AIM: Reproduce, word for word, everything from "ARES method of" down to "from the dive." in the passage below about the ARES Mars airplane.

EXTRACT TO READ:
ARES (or the Aerial Regional-scale Environment Survey) is an autonomous powered airplane. ARES will bridge the gap between remote sensing and surface exploration on Mars.

 

This new class of science will allow magnetic surveys with an improved resolution, geologic diversity coverage, and in-situ atmospheric science.

 

 

ARES method of deployment is unique because the robotic aircraft has to travel to Mars folded inside a protective shell. After the atmospheric entry and the parachute deployment, the heat shield that protects the aircraft during entry is released. Once the heat shield is out of the way, the folded aircraft leaves the protective shell. The unfolded tail will stabilize the tumbling aircraft. Finally, the wings will unfold and the aircraft will pull up from the dive.

RECORDED DATA:

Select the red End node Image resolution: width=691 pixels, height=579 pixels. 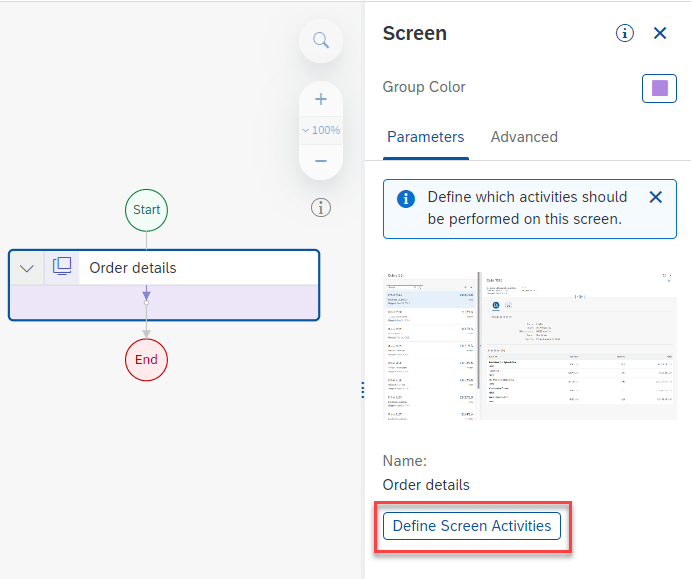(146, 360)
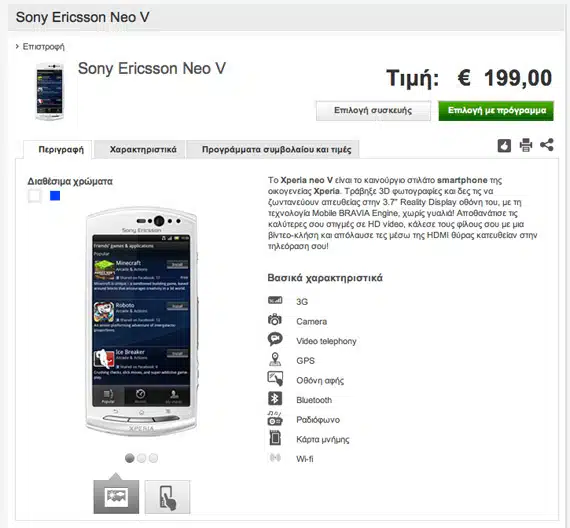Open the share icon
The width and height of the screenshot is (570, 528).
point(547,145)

RESPONSE TO THIS EXERCISE:
ARES method of deployment is unique because the robotic aircraft has to travel to Mars folded inside a protective shell. After the atmospheric entry and the parachute deployment, the heat shield that protects the aircraft during entry is released. Once the heat shield is out of the way, the folded aircraft leaves the protective shell. The unfolded tail will stabilize the tumbling aircraft. Finally, the wings will unfold and the aircraft will pull up from the dive.